▶ [Prompt] Please set down all of the data below verbatim.

%%

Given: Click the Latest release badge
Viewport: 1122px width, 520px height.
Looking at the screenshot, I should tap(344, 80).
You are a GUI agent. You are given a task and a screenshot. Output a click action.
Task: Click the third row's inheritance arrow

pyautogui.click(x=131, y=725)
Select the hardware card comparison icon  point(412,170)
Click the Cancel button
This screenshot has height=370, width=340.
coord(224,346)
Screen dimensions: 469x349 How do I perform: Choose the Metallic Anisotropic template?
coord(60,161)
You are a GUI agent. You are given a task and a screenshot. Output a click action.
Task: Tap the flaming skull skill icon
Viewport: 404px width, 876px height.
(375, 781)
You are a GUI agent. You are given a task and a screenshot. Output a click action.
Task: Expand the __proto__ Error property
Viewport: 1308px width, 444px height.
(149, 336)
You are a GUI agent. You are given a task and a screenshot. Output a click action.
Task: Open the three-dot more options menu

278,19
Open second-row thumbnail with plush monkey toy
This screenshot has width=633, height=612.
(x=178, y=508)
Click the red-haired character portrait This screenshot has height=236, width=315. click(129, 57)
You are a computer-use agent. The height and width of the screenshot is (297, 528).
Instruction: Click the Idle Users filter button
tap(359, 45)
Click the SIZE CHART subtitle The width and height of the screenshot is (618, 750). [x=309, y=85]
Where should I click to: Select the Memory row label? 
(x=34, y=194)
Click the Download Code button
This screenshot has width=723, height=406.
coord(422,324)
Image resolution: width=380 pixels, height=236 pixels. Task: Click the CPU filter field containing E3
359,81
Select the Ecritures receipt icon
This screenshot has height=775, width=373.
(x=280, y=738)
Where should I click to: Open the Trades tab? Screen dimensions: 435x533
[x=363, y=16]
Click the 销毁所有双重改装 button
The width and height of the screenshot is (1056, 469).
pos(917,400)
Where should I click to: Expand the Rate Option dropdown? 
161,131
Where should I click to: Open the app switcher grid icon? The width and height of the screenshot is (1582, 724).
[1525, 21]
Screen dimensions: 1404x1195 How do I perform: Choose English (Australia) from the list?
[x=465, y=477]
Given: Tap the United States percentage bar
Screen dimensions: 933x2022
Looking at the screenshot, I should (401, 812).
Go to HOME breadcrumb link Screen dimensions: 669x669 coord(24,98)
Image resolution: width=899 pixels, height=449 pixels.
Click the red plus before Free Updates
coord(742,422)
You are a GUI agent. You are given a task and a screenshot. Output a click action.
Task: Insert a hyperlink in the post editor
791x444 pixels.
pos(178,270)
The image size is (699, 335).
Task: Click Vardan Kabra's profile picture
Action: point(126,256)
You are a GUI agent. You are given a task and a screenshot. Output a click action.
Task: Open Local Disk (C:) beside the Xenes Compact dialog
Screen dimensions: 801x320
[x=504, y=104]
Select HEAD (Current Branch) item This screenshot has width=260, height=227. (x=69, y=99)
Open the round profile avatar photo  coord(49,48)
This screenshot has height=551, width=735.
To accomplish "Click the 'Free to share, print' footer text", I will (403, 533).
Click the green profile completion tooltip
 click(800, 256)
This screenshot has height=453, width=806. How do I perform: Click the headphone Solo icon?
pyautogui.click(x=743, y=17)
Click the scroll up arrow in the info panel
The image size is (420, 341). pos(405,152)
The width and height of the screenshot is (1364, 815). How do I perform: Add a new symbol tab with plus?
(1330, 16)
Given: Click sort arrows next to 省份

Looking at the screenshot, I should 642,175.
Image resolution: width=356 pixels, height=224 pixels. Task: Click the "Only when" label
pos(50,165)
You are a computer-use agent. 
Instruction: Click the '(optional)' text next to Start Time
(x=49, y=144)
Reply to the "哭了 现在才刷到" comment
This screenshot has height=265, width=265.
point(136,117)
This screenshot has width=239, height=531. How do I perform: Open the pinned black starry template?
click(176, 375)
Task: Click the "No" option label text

%%

▶ [Your solution]
Given: Click the Latest release badge
Viewport: 1122px width, 520px height.
Looking at the screenshot, I should tap(344, 80).
You are a GUI agent. You are given a task and a screenshot. Output a click action.
Task: Click the third row's inheritance arrow

pyautogui.click(x=131, y=725)
Select the hardware card comparison icon  point(412,170)
Click the Cancel button
This screenshot has height=370, width=340.
coord(224,346)
Screen dimensions: 469x349 How do I perform: Choose the Metallic Anisotropic template?
coord(60,161)
You are a GUI agent. You are given a task and a screenshot. Output a click action.
Task: Tap the flaming skull skill icon
Viewport: 404px width, 876px height.
(375, 781)
You are a GUI agent. You are given a task and a screenshot. Output a click action.
Task: Expand the __proto__ Error property
Viewport: 1308px width, 444px height.
(149, 336)
You are a GUI agent. You are given a task and a screenshot. Output a click action.
Task: Open the three-dot more options menu

278,19
Open second-row thumbnail with plush monkey toy
This screenshot has width=633, height=612.
(x=178, y=508)
Click the red-haired character portrait This screenshot has height=236, width=315. click(129, 57)
You are a computer-use agent. The height and width of the screenshot is (297, 528).
Instruction: Click the Idle Users filter button
tap(359, 45)
Click the SIZE CHART subtitle The width and height of the screenshot is (618, 750). [x=309, y=85]
Where should I click to: Select the Memory row label? 
(x=34, y=194)
Click the Download Code button
This screenshot has width=723, height=406.
coord(422,324)
Image resolution: width=380 pixels, height=236 pixels. Task: Click the CPU filter field containing E3
359,81
Select the Ecritures receipt icon
This screenshot has height=775, width=373.
(x=280, y=738)
Where should I click to: Open the Trades tab? Screen dimensions: 435x533
[x=363, y=16]
Click the 销毁所有双重改装 button
The width and height of the screenshot is (1056, 469).
pos(917,400)
Where should I click to: Expand the Rate Option dropdown? 
161,131
Where should I click to: Open the app switcher grid icon? The width and height of the screenshot is (1582, 724).
[1525, 21]
Screen dimensions: 1404x1195 How do I perform: Choose English (Australia) from the list?
[x=465, y=477]
Given: Tap the United States percentage bar
Screen dimensions: 933x2022
Looking at the screenshot, I should (401, 812).
Go to HOME breadcrumb link Screen dimensions: 669x669 coord(24,98)
Image resolution: width=899 pixels, height=449 pixels.
Click the red plus before Free Updates
coord(742,422)
You are a GUI agent. You are given a task and a screenshot. Output a click action.
Task: Insert a hyperlink in the post editor
791x444 pixels.
pos(178,270)
The image size is (699, 335).
Task: Click Vardan Kabra's profile picture
Action: point(126,256)
You are a GUI agent. You are given a task and a screenshot. Output a click action.
Task: Open Local Disk (C:) beside the Xenes Compact dialog
Screen dimensions: 801x320
[x=504, y=104]
Select HEAD (Current Branch) item This screenshot has width=260, height=227. (x=69, y=99)
Open the round profile avatar photo  coord(49,48)
This screenshot has height=551, width=735.
To accomplish "Click the 'Free to share, print' footer text", I will (403, 533).
Click the green profile completion tooltip
 click(800, 256)
This screenshot has height=453, width=806. How do I perform: Click the headphone Solo icon?
pyautogui.click(x=743, y=17)
Click the scroll up arrow in the info panel
The image size is (420, 341). pos(405,152)
The width and height of the screenshot is (1364, 815). How do I perform: Add a new symbol tab with plus?
(1330, 16)
Given: Click sort arrows next to 省份

Looking at the screenshot, I should 642,175.
Image resolution: width=356 pixels, height=224 pixels. Task: Click the "Only when" label
pos(50,165)
You are a computer-use agent. 
Instruction: Click the '(optional)' text next to Start Time
(x=49, y=144)
Reply to the "哭了 现在才刷到" comment
This screenshot has height=265, width=265.
point(136,117)
This screenshot has width=239, height=531. How do I perform: Open the pinned black starry template?
click(176, 375)
Task: Click the "No" option label text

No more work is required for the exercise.